## MATERIAL SUPPLIED:
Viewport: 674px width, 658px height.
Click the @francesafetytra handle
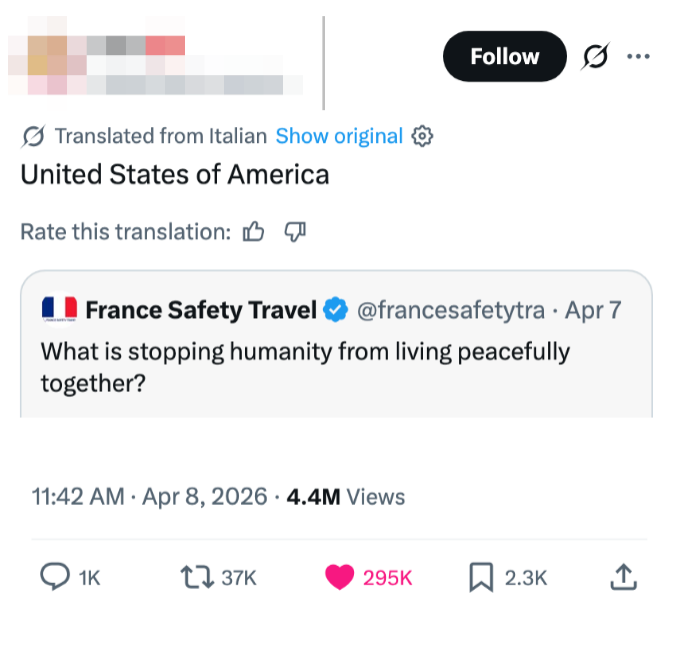click(x=450, y=310)
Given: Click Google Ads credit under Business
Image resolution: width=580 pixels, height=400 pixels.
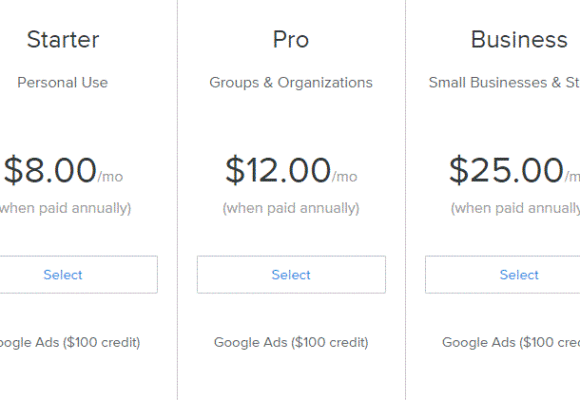Looking at the screenshot, I should [x=511, y=343].
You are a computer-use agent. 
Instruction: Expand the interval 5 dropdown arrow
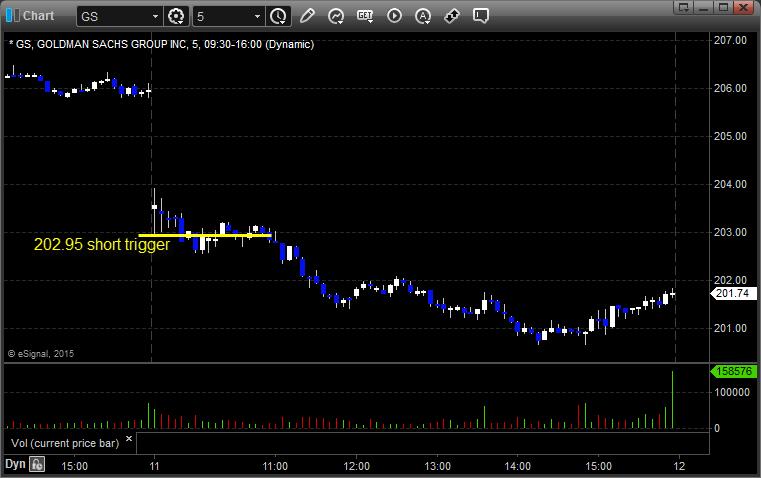(257, 16)
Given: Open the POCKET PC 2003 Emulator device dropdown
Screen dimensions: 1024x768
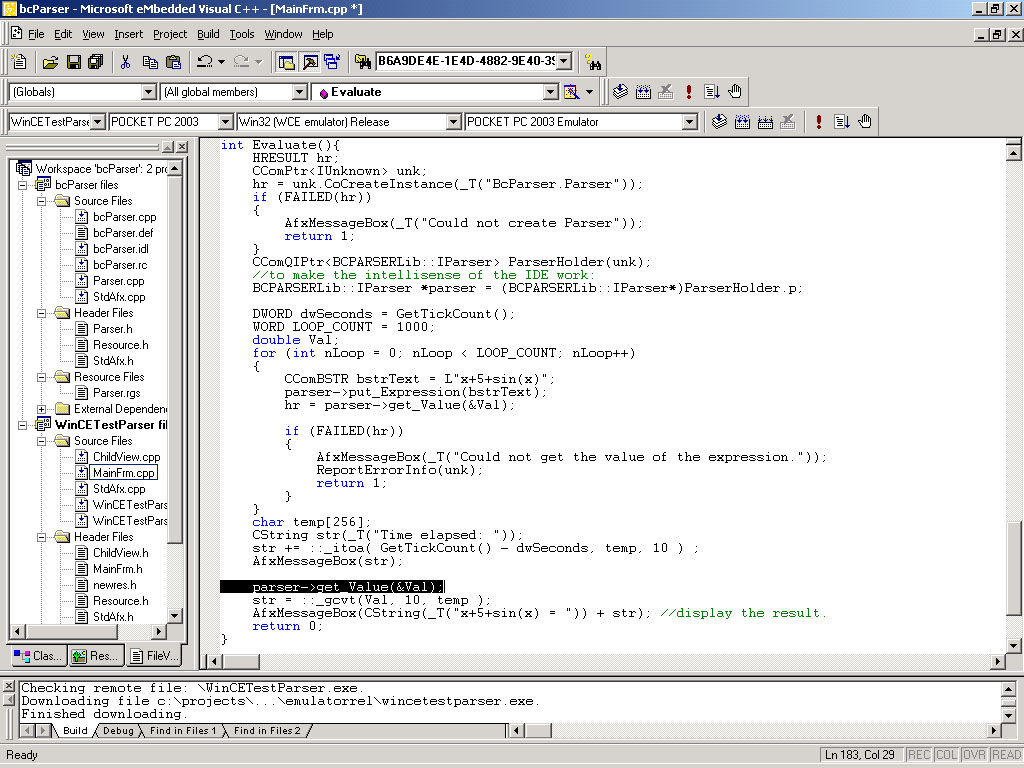Looking at the screenshot, I should coord(689,122).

## EXERCISE DESCRIPTION:
Your answer must be an exact copy of every entry, with no pictures in it.

## RESPONSE AREA:
Viewport: 674px width, 658px height.
Click the @francesafetytra handle
click(x=450, y=310)
Given: Click Google Ads credit under Business
Image resolution: width=580 pixels, height=400 pixels.
Looking at the screenshot, I should [x=511, y=343].
You are a computer-use agent. 
Instruction: Expand the interval 5 dropdown arrow
(257, 16)
Given: Open the POCKET PC 2003 Emulator device dropdown
Screen dimensions: 1024x768
Looking at the screenshot, I should coord(689,122).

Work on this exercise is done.